----- DATA SHOWN -----

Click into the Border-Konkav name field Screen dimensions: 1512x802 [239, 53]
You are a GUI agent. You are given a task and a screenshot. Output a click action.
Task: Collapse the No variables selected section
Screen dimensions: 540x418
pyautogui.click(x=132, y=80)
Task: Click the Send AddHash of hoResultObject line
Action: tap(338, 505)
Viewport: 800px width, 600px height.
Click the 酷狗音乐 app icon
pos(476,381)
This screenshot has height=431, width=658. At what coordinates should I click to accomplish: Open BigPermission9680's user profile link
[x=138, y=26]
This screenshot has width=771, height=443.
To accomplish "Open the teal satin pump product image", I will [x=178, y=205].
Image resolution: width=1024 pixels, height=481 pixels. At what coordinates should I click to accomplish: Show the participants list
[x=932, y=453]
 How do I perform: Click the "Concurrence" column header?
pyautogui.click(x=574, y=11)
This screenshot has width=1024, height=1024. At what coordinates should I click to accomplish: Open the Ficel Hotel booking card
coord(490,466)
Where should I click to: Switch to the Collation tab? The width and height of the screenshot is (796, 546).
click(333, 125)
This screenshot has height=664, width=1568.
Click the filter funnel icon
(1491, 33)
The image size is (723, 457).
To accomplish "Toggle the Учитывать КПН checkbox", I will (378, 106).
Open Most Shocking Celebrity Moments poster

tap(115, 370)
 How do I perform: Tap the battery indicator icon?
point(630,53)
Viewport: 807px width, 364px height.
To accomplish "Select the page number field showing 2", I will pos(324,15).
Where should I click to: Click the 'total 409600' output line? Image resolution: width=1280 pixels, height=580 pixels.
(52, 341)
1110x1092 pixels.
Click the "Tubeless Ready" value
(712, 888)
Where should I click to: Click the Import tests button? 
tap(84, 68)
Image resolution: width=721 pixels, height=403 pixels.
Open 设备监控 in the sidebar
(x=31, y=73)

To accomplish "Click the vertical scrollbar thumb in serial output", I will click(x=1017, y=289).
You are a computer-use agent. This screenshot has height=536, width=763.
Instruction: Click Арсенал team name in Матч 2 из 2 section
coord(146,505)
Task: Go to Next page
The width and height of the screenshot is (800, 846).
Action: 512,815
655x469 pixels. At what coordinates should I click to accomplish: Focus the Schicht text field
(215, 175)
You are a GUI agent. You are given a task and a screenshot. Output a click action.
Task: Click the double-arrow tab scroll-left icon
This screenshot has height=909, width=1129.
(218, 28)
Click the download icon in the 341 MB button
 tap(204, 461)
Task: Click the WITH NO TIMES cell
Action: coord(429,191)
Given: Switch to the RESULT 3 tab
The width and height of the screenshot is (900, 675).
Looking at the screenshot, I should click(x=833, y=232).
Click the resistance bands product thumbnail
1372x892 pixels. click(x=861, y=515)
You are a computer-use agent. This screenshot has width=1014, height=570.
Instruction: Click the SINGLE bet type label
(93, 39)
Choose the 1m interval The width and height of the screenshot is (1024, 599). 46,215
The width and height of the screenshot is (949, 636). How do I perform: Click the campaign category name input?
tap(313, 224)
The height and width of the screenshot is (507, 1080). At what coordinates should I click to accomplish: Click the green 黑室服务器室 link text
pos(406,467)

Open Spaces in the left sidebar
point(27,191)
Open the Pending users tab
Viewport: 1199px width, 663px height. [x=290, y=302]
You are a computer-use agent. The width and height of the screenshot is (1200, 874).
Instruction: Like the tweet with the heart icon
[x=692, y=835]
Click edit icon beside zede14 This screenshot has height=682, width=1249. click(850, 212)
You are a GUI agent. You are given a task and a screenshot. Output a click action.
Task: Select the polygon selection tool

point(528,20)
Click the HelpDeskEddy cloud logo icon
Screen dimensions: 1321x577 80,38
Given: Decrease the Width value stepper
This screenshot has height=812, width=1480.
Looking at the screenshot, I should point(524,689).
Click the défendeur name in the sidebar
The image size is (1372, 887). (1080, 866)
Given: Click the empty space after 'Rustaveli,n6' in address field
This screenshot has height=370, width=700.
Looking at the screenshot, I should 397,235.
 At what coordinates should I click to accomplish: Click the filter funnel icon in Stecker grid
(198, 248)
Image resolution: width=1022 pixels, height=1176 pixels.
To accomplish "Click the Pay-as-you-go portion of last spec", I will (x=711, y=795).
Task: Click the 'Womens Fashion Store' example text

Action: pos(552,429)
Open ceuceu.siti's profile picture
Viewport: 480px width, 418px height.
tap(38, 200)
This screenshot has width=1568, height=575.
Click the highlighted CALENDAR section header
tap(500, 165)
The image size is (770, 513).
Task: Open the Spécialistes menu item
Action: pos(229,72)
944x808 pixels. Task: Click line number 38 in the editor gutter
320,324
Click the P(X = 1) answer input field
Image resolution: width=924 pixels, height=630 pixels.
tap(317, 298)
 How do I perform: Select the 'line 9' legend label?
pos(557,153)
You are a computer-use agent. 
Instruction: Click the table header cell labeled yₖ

-----

* _EXERCISE PROMPT_: Would you quote, exactly and only, the lines from the one containing "in Stecker grid" to the end of the entries?

* _RESULT FOR THIS TASK_:
 At what coordinates should I click to accomplish: Click the filter funnel icon in Stecker grid
(198, 248)
Image resolution: width=1022 pixels, height=1176 pixels.
To accomplish "Click the Pay-as-you-go portion of last spec", I will (x=711, y=795).
Task: Click the 'Womens Fashion Store' example text

Action: pos(552,429)
Open ceuceu.siti's profile picture
Viewport: 480px width, 418px height.
tap(38, 200)
This screenshot has width=1568, height=575.
Click the highlighted CALENDAR section header
tap(500, 165)
The image size is (770, 513).
Task: Open the Spécialistes menu item
Action: pos(229,72)
944x808 pixels. Task: Click line number 38 in the editor gutter
320,324
Click the P(X = 1) answer input field
Image resolution: width=924 pixels, height=630 pixels.
tap(317, 298)
 How do I perform: Select the 'line 9' legend label?
pos(557,153)
You are a computer-use agent. 
Instruction: Click the table header cell labeled yₖ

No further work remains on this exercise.